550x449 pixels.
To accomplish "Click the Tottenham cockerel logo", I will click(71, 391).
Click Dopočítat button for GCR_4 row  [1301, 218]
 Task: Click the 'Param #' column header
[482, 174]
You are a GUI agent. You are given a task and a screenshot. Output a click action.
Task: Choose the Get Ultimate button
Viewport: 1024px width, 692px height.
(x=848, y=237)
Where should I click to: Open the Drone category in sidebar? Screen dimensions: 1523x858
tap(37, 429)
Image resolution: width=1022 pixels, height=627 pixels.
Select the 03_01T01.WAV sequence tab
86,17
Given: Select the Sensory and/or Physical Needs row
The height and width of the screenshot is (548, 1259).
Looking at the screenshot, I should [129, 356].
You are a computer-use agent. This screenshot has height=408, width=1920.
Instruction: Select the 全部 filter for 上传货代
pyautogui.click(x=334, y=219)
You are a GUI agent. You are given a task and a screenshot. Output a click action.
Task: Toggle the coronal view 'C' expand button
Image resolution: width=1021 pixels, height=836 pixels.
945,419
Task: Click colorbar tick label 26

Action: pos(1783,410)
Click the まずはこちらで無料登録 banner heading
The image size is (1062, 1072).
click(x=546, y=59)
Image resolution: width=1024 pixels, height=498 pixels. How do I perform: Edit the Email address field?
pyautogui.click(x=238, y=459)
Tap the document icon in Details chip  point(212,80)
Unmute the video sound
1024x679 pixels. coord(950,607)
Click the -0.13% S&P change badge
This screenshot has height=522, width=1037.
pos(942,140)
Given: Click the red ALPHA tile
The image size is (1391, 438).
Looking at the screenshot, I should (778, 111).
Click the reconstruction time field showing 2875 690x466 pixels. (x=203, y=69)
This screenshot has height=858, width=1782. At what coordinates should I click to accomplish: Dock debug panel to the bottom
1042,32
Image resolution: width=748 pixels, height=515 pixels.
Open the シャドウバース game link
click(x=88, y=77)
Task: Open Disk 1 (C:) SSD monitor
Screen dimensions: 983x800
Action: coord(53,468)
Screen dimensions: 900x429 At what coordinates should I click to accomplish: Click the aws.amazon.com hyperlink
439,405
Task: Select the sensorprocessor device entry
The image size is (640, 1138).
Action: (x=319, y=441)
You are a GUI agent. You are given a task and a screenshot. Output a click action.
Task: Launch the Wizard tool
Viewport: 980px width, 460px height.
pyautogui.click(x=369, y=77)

________________

## What you will do
From the data above, output only the lines between the line containing "Instruction: Select the 全部 filter for 上传货代" and the line containing "Tap the document", inclusive, exactly as written.

## Solution to this problem
Instruction: Select the 全部 filter for 上传货代
pyautogui.click(x=334, y=219)
You are a GUI agent. You are given a task and a screenshot. Output a click action.
Task: Toggle the coronal view 'C' expand button
Image resolution: width=1021 pixels, height=836 pixels.
945,419
Task: Click colorbar tick label 26

Action: pos(1783,410)
Click the まずはこちらで無料登録 banner heading
The image size is (1062, 1072).
click(x=546, y=59)
Image resolution: width=1024 pixels, height=498 pixels. How do I perform: Edit the Email address field?
pyautogui.click(x=238, y=459)
Tap the document icon in Details chip  point(212,80)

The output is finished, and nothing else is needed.